Mémoire Résistance et Déportation dans les Côtes-du-Nord

Entre terre et mer

A la veille de la guerre, les Côtes-du-Nord, 531 840 habitants en 1936, vivent surtout des activités du monde rural. En 1946, à 81,6 % la population habite encore une commune rurale (2e rang après la Creuse). Pourtant, par vagues successives, l’exode rural vers la région parisienne a précocement et durement frappé ce département breton qui a perdu 110 000 personnes depuis l’apogée de 1866.

Hormis Saint-Brieuc, le tissu urbain n’est constitué que de cinq petites villes, de 5 à 12 000 habitants, vivant du commerce et de l’artisanat, sauf Guingamp qui compte plusieurs usines. Avec 31 640 hab. en 1936, Saint-Brieuc est le principal pôle administratif, commercial grâce au port du Légué et à son rôle de nœud de communications, et industriel du département. En 1939, la cité briochine concentre 37,6 % des entreprises et 49,1 % de la main d’œuvre ouvrière du département.

Mais ce terroir marqué par la ruralité possède aussi une façade littorale de 350 km, sans grands ports. Cependant, la proximité de l’Angleterre donne toute son importance stratégique à la côte nord de la Bretagne tant pour l’occupant qui va y édifier son Mur de « l’Atlantique » que pour la poignée d’hommes qui va tenter de rejoindre l’Angleterre par la mer.

C’est une société marquée par les pertes de 14-18 et atteinte par le vieillissement et une surmortalité masculine qui tient aux ravages de l’alcoolisme. En 1938, dans cette région catholique et nataliste, les décès l’emportent légèrement sur les naissances.

La grande majorité des ménages vit dans des fermes dispersées dans le bocage. Les conditions d’habitat sont encore souvent déplorables. Beaucoup de hameaux ne sont pas électrifiés.

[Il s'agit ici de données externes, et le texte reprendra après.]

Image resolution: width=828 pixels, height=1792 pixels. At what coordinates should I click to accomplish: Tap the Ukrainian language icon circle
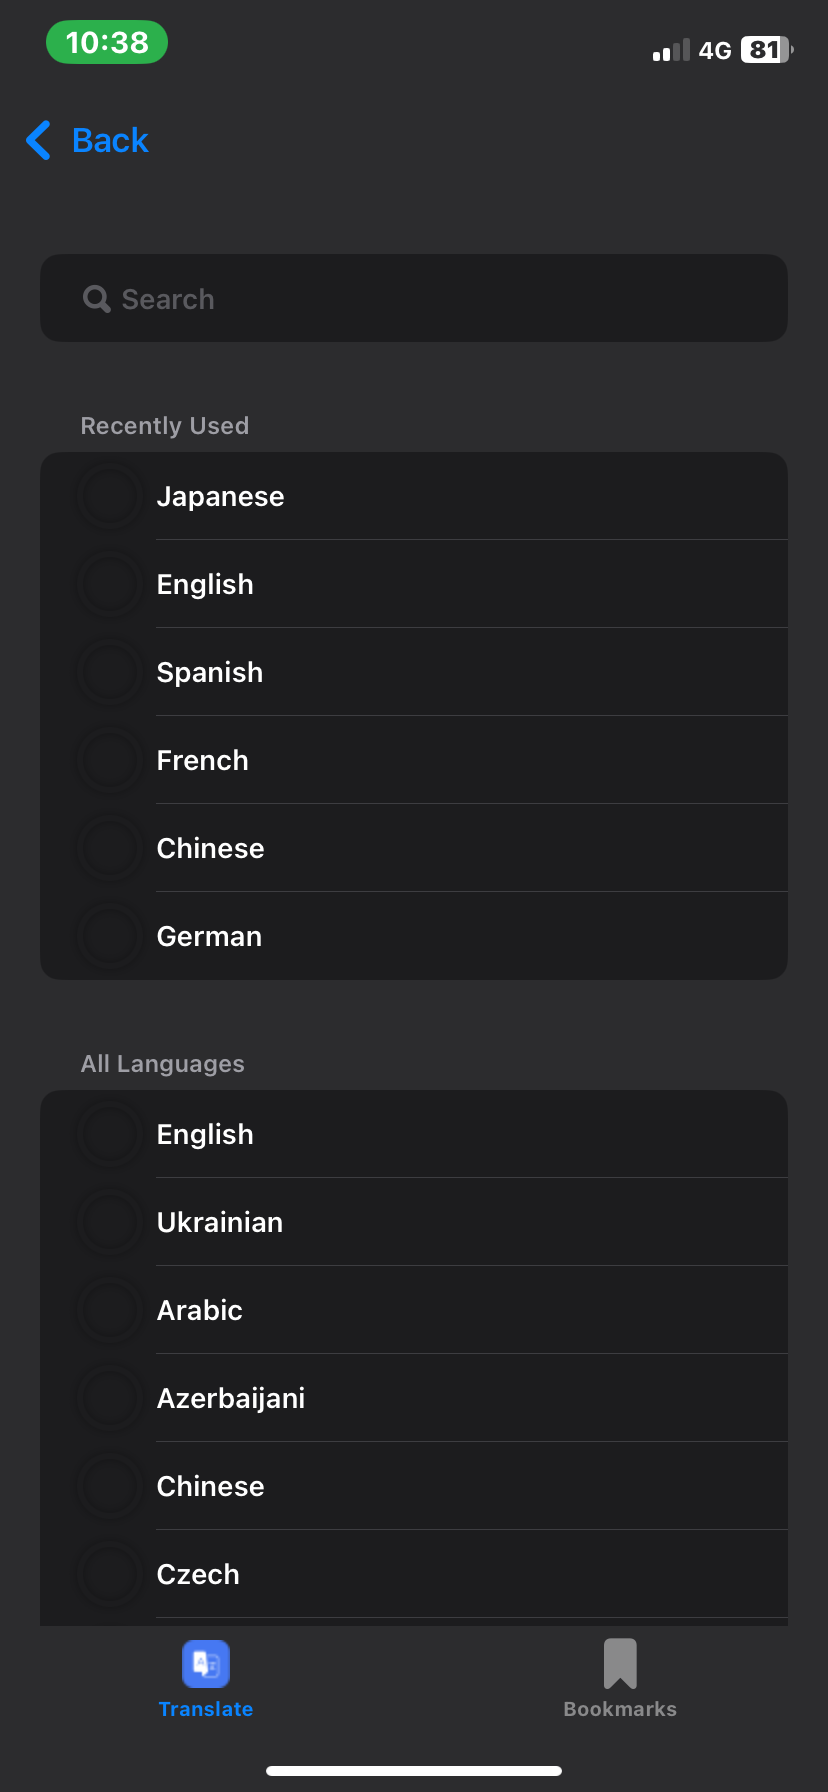[x=110, y=1222]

En 1929, on recensait 72 400 exploitations agricoles, dont 47 % de petites (moins de 5 ha) et 7 % seulement de plus de 20 ha. On a souvent du mal à vivre de ce système de polyculture-élevage peu intensif, ce qui a obligé les enfants des petites fermes aux familles trop nombreuses à partir chercher du travail ailleurs. La crise agricole des années 1930 a accéléré la disparition de ces toutes petites exploitations.

Dans les exploitations à base familiale, la mise en valeur des terres se partage entre le faire-valoir direct et le fermage. Le métayage a presque disparu. Suite à l’enrichissement de 14-18, la mécanisation a fait des progrès dans l’entre-deux-guerres. Mais agriculteurs et artisans ruraux n’ont pas encore rompu avec les rythmes de l’économie paysanne traditionnelle.